--- Objetivo do exercício ---
Dê seguimento ao texto sobre o cliente-mistério enviado a centros auditivos, escrevendo a partir da última frase apresentada.

--- Excerto do texto ---

A DECO PROTESTE enviou um cliente-mistério a 17 centros auditivos, à procura de soluções para ouvir melhor. Todos recomendaram próteses adequadas, mas, muitas vezes, o diagnóstico esteve a cargo de profissionais não habilitados, a entrega dos exames foi recusada, e o “orçamento” resumiu-se a um número, escrito num cartão de visita.

26 janeiro 2023 Exclusivo
Consulta no centro auditivo

iStock

A DECO PROTESTE  enviou um colaborador com problemas auditivos a 17 centros auditivos, em busca de soluções para o seu caso. O objetivo não foi avaliar a qualidade dos atos, nem dos aparelhos, mas verificar se os centros seguem as boas práticas de diagnóstico e se propõem a solução mais adequada para a pessoa.

--- Dados apresentados ---

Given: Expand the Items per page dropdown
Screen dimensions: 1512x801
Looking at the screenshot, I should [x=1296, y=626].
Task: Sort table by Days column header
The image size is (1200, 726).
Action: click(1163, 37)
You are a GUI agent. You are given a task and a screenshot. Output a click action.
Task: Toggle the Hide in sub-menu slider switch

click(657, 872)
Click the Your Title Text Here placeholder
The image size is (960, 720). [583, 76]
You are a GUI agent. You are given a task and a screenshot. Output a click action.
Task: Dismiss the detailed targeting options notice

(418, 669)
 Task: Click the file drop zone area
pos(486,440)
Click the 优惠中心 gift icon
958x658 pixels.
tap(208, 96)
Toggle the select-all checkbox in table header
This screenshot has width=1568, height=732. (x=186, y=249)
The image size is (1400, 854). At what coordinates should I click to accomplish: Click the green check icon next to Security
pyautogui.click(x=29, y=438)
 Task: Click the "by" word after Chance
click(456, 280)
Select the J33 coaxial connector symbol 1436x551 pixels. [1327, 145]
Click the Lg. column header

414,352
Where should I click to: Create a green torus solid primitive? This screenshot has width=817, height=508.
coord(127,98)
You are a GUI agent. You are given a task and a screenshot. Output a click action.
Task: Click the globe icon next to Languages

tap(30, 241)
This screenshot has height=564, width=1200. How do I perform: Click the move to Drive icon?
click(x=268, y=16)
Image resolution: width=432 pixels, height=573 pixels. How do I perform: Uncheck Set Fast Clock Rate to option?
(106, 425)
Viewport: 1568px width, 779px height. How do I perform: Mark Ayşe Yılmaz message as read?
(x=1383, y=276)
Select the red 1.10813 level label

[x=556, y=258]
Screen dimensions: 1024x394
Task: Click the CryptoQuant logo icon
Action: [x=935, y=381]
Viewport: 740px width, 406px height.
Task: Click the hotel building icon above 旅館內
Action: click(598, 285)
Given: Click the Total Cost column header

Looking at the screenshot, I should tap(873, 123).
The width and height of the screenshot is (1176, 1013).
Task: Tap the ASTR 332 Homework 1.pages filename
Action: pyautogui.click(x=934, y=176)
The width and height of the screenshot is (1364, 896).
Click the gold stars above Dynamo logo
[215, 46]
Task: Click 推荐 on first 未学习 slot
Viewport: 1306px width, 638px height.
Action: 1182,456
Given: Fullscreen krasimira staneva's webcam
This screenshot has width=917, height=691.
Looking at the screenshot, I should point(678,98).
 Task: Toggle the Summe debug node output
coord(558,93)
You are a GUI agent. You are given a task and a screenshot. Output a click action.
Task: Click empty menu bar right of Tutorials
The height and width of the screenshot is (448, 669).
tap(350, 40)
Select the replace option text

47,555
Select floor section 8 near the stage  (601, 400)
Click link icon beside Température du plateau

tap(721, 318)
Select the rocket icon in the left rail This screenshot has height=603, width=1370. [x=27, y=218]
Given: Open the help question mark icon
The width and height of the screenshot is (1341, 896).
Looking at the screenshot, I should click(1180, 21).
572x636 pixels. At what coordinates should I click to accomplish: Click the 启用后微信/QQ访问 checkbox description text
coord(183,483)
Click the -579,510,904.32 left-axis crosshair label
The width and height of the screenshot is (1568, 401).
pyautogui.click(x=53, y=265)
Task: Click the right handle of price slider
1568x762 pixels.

---

--- Resposta à tarefa ---
Em Portugal, há poucos dados de prevalência de problemas auditivos, sendo os mais recentes os dos Censos 2021: das pessoas que responderam às perguntas facultativas sobre as dificuldades do dia-a-dia, 16% reportaram problemas auditivos, na maioria, leves. A frequência aumenta com a idade, agravando-se a partir dos 40 anos. Segundo o Inquérito Nacional de Saúde com Exame Físico, realizado pelo Instituto Nacional de Saúde Doutor Ricardo Jorge, em 2015, cerca de 42% dos idosos tinham dificuldade em ouvir, situação que, provavelmente, não melhorou, dado termos uma população ainda mais envelhecida.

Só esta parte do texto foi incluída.